Pennsylvania’s Democratic governor on Monday signed a bill wrapping a tourniquet on the state’s hemorrhaging public pension system. The nonpartisan Pew Charitable Trust called it “one of the most — if not the most — comprehensive and impactful reforms any state has implemented.”

Contrast that with Nevada Democrats, who have long resisted any effort to address this state’s massive pension liabilities, which are estimated to be as high as $50 billion, depending on how the figure is calculated. Instead, during the recently concluded 2017 legislative session they rallied behind a bill that would have made secret certain information about payouts to Nevada’s retired government workers.

The Keystone State will now move new state workers and public school teachers into 401(k) plans in an effort to “help shore up the underfunded pension system and shift market risk from taxpayers to employees,” the Wall Street Journal reported. Previously, Pennsylvania workers — like those in Nevada and many other states — enjoyed a defined benefit system under which they received monthly checks for life based on their salary history and years of service.

“After years of struggling to get a pension reform bill passed while watching the unfunded liability grow ever larger — and in an environment that required bipartisan support for reforms — the passage of [the bill] is something to applaud,” reason.com concluded.

Even the state’s public-sector unions had to acknowledge fiscal reality. David Fillman, executive director of the labor group that represents many Pennsylvania government workers, told the Harrisburg Patriot-News that his organization didn’t support the change, but “we’re not throwing bombs at it.”

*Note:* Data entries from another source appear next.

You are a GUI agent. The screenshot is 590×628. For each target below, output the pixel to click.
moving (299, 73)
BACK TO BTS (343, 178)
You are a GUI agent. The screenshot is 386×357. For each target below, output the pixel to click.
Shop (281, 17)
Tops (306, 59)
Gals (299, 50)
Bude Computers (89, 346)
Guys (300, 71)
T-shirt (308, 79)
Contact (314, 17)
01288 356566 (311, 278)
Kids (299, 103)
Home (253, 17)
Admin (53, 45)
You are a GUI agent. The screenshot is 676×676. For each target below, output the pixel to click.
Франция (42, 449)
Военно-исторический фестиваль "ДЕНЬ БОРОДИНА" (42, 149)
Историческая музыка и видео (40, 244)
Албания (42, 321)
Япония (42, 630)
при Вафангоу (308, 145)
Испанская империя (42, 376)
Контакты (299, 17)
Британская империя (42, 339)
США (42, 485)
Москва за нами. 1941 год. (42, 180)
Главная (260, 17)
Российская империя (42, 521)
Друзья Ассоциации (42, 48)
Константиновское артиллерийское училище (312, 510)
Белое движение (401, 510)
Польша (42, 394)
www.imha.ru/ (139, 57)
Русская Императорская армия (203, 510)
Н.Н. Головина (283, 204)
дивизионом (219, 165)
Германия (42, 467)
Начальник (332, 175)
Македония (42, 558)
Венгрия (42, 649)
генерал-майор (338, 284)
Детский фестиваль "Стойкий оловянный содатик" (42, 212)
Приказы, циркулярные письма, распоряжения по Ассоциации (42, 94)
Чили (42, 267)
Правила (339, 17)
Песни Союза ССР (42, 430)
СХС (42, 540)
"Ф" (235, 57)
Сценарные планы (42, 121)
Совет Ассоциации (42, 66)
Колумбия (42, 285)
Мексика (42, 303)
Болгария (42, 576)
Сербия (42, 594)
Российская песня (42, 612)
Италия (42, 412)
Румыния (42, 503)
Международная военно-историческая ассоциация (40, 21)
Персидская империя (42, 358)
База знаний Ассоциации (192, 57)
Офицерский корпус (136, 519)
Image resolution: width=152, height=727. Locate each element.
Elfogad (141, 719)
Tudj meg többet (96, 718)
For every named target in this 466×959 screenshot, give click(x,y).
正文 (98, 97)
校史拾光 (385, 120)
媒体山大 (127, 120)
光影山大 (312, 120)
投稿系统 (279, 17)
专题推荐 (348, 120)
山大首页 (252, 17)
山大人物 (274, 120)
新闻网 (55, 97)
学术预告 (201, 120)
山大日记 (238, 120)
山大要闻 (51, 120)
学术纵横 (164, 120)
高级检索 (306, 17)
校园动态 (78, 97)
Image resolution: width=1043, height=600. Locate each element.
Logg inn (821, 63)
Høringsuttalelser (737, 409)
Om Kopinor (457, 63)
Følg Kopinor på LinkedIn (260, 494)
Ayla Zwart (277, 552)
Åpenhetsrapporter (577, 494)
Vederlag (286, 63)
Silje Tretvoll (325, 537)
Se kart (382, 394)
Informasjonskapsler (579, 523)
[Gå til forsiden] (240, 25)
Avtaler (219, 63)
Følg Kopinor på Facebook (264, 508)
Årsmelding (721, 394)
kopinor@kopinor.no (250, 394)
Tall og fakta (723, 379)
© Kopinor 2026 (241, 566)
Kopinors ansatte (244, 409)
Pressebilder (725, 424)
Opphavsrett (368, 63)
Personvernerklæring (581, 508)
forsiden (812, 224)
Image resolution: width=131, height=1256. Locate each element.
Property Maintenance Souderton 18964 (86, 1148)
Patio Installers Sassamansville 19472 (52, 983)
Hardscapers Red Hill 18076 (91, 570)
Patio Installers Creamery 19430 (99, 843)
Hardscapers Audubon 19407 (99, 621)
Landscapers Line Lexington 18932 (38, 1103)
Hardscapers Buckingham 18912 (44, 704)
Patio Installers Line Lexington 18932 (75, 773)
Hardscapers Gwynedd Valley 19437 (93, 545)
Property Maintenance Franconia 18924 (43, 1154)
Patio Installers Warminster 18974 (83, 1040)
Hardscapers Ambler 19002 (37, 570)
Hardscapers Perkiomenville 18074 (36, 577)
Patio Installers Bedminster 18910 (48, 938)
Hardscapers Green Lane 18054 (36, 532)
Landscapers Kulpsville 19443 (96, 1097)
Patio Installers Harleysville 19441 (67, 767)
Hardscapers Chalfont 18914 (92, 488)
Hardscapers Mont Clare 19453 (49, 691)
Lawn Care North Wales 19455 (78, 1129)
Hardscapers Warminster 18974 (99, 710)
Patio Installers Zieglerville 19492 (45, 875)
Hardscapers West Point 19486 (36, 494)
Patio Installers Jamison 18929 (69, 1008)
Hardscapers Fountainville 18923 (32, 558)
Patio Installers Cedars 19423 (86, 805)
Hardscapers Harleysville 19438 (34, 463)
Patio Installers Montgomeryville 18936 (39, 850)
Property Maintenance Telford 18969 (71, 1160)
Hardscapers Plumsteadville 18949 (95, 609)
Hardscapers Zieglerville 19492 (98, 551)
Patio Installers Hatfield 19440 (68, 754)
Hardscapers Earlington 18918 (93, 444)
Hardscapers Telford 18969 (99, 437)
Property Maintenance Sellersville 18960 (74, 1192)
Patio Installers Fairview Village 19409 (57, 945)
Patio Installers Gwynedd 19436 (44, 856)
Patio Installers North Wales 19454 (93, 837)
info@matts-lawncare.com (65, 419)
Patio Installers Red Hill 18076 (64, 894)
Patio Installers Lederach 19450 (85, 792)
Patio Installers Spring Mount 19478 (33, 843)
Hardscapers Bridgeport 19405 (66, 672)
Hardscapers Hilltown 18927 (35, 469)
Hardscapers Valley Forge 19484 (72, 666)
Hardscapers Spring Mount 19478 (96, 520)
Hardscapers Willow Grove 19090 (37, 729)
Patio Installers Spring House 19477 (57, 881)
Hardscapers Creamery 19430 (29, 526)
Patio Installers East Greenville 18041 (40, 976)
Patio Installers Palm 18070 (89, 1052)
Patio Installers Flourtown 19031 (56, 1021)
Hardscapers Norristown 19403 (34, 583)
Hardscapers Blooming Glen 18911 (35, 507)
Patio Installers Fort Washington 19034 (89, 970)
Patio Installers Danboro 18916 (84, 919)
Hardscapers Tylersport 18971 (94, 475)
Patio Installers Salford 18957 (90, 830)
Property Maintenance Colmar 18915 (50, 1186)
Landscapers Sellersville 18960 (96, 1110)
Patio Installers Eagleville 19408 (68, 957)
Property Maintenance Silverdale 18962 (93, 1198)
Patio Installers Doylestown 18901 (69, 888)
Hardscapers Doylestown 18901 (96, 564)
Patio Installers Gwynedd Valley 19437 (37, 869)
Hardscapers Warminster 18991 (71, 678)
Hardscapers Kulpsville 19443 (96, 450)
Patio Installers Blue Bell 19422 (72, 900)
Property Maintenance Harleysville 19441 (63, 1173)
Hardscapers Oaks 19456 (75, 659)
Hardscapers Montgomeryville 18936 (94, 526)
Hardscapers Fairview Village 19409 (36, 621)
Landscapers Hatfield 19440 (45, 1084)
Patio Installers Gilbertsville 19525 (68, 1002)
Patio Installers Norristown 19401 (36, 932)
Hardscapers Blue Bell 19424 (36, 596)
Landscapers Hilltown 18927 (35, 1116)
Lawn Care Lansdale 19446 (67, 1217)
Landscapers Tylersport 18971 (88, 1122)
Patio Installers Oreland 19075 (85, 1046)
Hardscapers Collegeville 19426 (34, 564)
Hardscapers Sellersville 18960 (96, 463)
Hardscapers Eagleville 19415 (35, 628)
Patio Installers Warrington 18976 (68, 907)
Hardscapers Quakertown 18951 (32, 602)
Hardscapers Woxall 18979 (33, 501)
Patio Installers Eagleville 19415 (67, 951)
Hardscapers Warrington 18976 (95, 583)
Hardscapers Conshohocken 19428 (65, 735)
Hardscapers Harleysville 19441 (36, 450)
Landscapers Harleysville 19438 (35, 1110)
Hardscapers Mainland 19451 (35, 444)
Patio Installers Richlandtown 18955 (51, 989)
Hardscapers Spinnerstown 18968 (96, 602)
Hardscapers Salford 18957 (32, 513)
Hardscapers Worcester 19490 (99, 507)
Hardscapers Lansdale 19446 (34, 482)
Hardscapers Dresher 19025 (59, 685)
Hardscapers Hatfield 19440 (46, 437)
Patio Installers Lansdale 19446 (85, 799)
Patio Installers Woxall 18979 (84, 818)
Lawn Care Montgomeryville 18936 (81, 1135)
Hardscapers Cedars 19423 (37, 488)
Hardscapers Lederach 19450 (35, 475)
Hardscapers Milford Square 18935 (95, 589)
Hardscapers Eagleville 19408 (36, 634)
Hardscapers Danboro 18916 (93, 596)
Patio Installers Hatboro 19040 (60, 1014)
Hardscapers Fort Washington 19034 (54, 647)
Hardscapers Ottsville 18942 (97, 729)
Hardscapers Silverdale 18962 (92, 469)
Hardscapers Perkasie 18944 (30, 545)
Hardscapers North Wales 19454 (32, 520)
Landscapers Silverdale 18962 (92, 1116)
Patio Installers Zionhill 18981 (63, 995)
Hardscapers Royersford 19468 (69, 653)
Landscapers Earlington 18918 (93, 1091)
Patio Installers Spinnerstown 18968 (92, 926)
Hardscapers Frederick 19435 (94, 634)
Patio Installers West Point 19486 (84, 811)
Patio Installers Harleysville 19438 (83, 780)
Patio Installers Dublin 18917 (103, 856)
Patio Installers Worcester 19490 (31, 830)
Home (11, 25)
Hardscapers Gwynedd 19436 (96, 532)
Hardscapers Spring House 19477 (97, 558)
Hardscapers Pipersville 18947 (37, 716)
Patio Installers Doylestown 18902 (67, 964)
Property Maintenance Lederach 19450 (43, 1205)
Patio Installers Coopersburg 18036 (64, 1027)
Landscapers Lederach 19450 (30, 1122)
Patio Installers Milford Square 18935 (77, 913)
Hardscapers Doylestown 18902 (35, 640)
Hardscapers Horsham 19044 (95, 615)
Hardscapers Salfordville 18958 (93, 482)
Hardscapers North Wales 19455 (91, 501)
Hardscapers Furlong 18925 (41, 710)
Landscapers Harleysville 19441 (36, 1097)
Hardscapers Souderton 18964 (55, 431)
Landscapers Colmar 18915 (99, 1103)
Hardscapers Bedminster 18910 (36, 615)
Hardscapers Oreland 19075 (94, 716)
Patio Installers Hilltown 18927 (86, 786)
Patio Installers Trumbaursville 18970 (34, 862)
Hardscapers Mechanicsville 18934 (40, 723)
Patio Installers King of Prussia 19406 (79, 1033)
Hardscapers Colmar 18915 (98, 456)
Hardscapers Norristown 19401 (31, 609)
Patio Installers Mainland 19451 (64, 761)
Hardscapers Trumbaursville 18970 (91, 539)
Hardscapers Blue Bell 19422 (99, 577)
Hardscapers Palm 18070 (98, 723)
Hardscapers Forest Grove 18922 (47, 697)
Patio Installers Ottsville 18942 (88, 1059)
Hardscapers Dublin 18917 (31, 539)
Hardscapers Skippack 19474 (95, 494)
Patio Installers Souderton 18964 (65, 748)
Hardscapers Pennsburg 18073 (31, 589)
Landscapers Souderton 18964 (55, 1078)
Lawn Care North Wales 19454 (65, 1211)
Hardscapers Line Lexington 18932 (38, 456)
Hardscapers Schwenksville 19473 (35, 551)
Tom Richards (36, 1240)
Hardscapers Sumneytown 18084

The bill is being called a model for other states. Let’s hope Nevada Democrats are paying attention. For decades they have turned a blind eye to this issue in an effort to remain in good stead with the state’s public-sector unions, among their most significant financial benefactors. While Nevada has yet to descend as deep into the fiscal morass as high-tax havens such as Connecticut, Illinois or New Jersey, simply ignoring ever-increasing pension liabilities is woefully irresponsible and invites eventual financial collapse.

The fact that legislative Democrats thought it would be good policy to conceal pension information from the private-sector stiffs who pay the bills is disgraceful. Instead of trying to keep the facts from taxpayers about an issue that represents a long-term threat to the state’s health, perhaps leaders of the legislative majority should take a look at what Pennsylvania just accomplished and act accordingly.

Moving future state hires away from overly generous defined benefit plans and into the 401(k) plans that currently dominate the private sector would be a good place to start.